The September 11 attacks spawned a public mania in the United States for uncovering whether people in other parts of the world “like us,” and if not, understand why they “hate us.” Ten years later, the U.S. State Department and, more broadly, national security community is still using this uninformative metric.
It is time to break down what the question “do you like the United States” actually means to those who we ask —whether directly through polling, or through the interpretation of symbolic actions (signs, flag burning) or the aggregation of media statements, or in any other fashion.
Most people in the world, especially those of greatest strategic interest to the U.S., cannot answer whether they like the United States based on personal information or knowledge. Despite rising international travel to the United States, most of the 60 million foreign visitors last year came from just five countries: Canada, Mexico, the UK, Japan and Germany.
The number of those who can answer based on a sense of intellectual or cultural proximity is equally small. The common wisdom since World War II is that American popular culture—movies, television shows, McDonald’s—is loved abroad, even when American policies are not. Globalization encourages competition and hybridization of cultural forms. Economics professor Tyler Cowan has argued that the “21st century will bring a broad mélange of influences, with no clear world cultural leader.”
Meaningful understanding of the United States political history or culture is even less in evidence in many countries.

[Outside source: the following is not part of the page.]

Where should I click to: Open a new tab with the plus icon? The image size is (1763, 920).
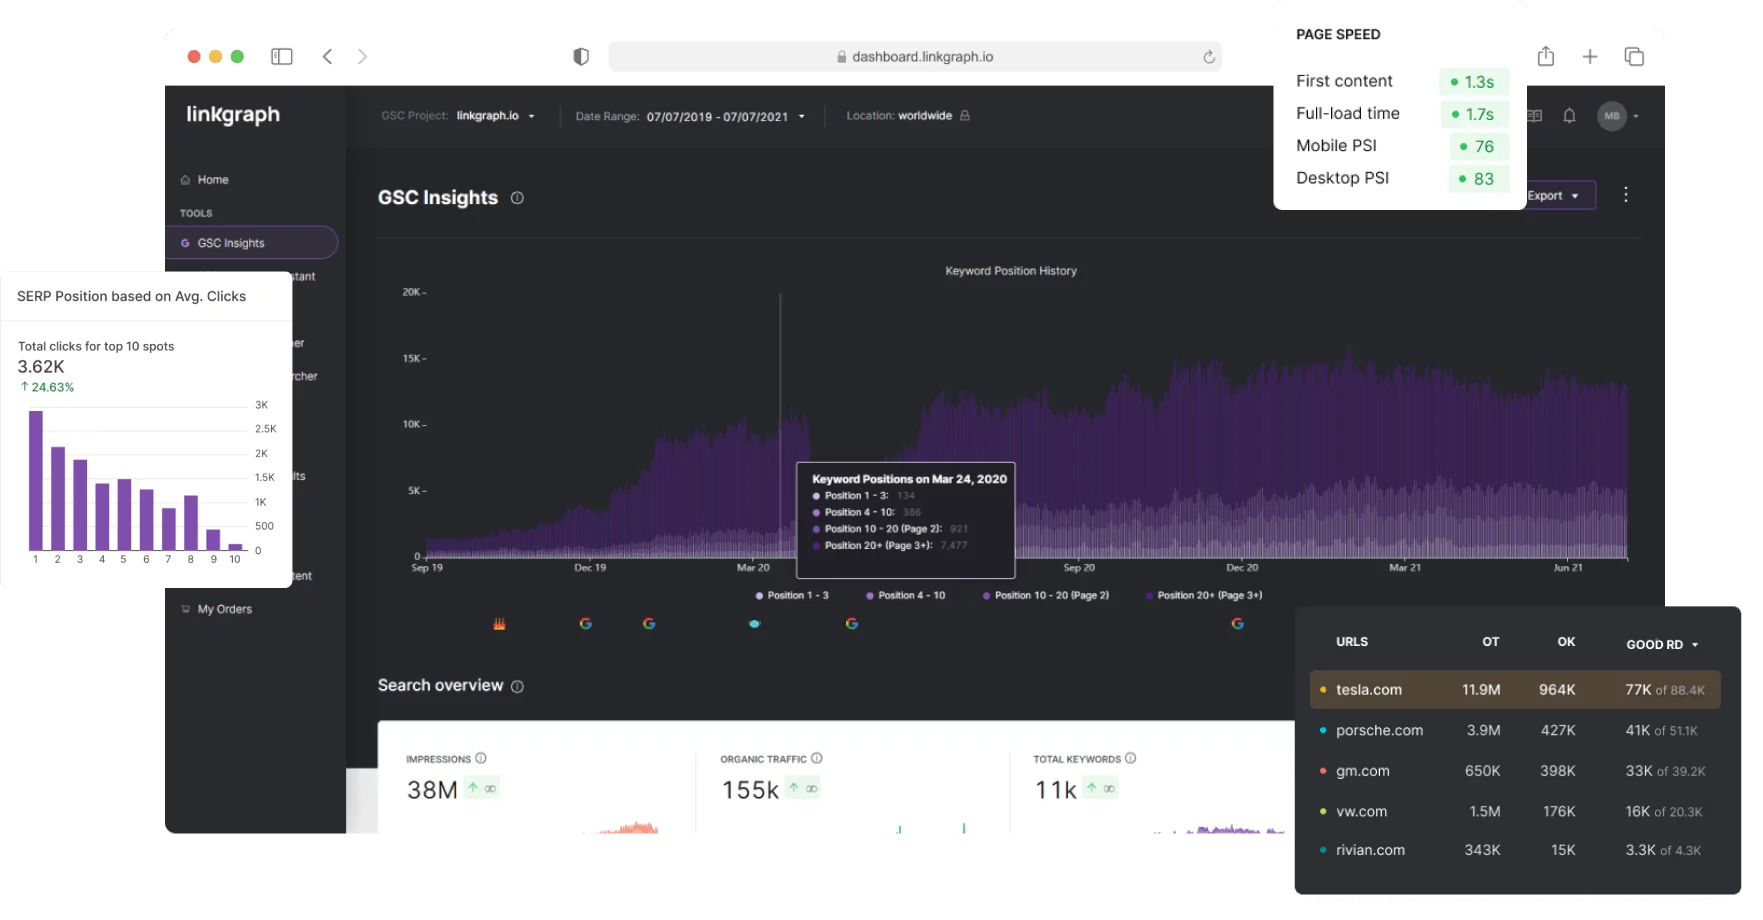pos(1590,57)
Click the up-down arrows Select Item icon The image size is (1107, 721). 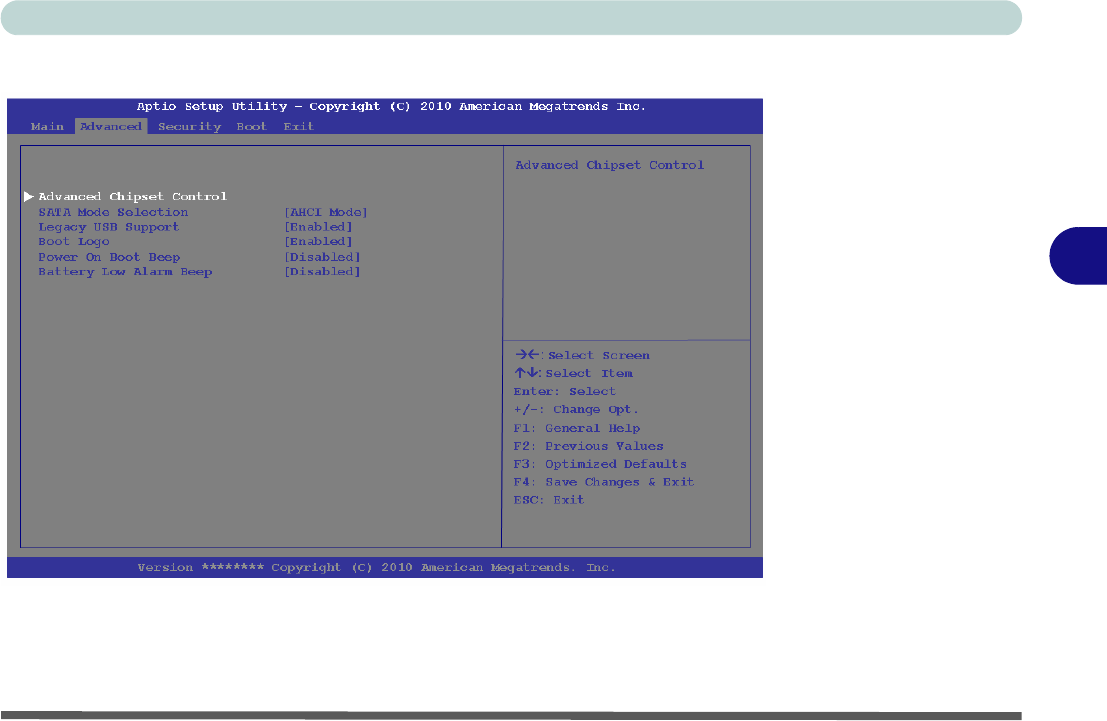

So what are people saying when they say they like or don’t like the United States, but have no meaningful knowledge of the United States as it actually is? They are saying something, and it may be complex, but it isn’t unknowable. It is often less about the United States than about the system/s of signification in which they function, whether these are purely local, national, regional or global. What people feel about the United States is a reflection of ideas and perceptions in a particular milieu. The “United States” may have become a shorthand symbol that compresses and solidifies a complex history. The “United States” or symbolic items like products or the flag, can function as a kind of communication currency to be traded among members of a particular in-group.
Grasping the nuances of what the “United States” means in symbolic terms is especially important in areas where we are engaged in armed conflict. Yet these are particularly the areas where the lens of our scrutiny often narrows, rather than widening: The U.S. national security community, and the U.S. media that both feeds and reflects its interests, becomes solely interested in the facts surrounding armed conflict exactly at those points where other issues of interest matter. To take one example, many Pakistani and South Asian outlets reported the request by Prime Minister Gilani that the U.S. provide greater market access to Pakistan, following Secretary of State Clinton’s visit on May 27th. Yet American news outlets appear not to have noted the economic aspect of the discussions. Even the small act of factoring in the breadth of the conversation between Clinton and Gilani, however, provides a new frame on what Pakistan–at the official level–likes and does not like about the United States, and how it sees its own priorities and trade-offs.
Better yet, we could try to understand what people elsewhere care about without framing our search with the hope of learning whether they “like” us. These answers alone would begin to provide broader understanding of the concerns that drive others.